Autumn Crocus?

A much larger study is needed before we should take this report too seriously but it’s certainly intriguing. UPI reports on treating COVID-19 using colchicine:

The medication, called colchicine, is an anti-inflammatory taken as a pill. It’s long been prescribed for gout, a form of arthritis, and its history goes back centuries. The drug was first sourced from the autumn crocus flower.

Doctors also sometimes use colchicine to treat pericarditis, where the sac around the heart becomes inflamed.

Now, a team of Greek researchers reporting Wednesday in JAMA Network Open said their small trial suggests colchicine may indeed help curb severe COVID-19.

The trial involved 105 Greek patients hospitalized in April with COVID-19. Besides receiving standard antibiotics and antivirals (but not remdesivir), half of the participants got daily doses of colchicine for up to three weeks, while the other half did not.

The results “suggest a significant clinical benefit from colchicine in patients hospitalized with COVID-19,” according to the team led by Dr.
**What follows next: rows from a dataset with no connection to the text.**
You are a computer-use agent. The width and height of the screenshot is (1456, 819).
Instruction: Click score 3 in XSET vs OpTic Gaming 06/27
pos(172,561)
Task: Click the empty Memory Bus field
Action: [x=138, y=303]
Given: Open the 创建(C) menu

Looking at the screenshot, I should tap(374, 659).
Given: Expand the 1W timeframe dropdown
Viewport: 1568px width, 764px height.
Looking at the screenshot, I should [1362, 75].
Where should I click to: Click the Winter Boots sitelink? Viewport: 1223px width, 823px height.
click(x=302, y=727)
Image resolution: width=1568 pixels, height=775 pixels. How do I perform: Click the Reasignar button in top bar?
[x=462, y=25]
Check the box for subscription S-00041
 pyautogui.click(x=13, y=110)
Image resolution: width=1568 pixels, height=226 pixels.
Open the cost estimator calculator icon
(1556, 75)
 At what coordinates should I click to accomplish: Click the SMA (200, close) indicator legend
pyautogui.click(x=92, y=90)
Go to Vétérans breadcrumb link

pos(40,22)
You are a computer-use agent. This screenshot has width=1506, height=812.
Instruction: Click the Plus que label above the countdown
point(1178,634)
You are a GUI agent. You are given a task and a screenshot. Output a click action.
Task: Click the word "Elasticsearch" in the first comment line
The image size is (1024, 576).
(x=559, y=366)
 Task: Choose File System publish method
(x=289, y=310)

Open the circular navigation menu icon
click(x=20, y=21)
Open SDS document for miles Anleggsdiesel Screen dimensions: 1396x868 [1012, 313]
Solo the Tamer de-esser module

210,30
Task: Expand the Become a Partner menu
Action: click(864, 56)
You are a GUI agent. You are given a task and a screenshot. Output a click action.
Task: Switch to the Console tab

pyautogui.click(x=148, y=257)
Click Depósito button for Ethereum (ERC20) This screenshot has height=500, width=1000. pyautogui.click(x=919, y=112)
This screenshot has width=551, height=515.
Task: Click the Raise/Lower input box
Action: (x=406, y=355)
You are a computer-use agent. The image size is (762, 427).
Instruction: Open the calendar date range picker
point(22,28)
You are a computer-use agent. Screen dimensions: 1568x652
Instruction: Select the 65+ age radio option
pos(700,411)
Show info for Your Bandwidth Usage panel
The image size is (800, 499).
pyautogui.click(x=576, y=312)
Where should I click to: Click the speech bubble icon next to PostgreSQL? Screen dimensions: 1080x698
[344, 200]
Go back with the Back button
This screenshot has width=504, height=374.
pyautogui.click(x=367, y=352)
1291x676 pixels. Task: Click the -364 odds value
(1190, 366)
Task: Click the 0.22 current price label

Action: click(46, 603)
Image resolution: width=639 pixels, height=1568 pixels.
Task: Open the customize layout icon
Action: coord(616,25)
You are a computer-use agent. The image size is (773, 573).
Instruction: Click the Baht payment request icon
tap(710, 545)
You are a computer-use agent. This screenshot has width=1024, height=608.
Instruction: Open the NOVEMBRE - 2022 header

Spyridon Deftereos, a cardiologist at Attikon Hospital in Attiki, Greece.

Specifically, while the condition of seven of 50 patients who didn’t get colchicine “clinically deteriorated” to a severe stage (for example, requiring mechanical ventilation to survive), this was true for just one of the 55 patients who did receive colchicine, the researchers said.

My guess is that we’re going to find a long list of medications, old as well as new, that have a marginal effect on COVID-19.

In the particular case of colchicine, there is considerable experience with and it’s cheap.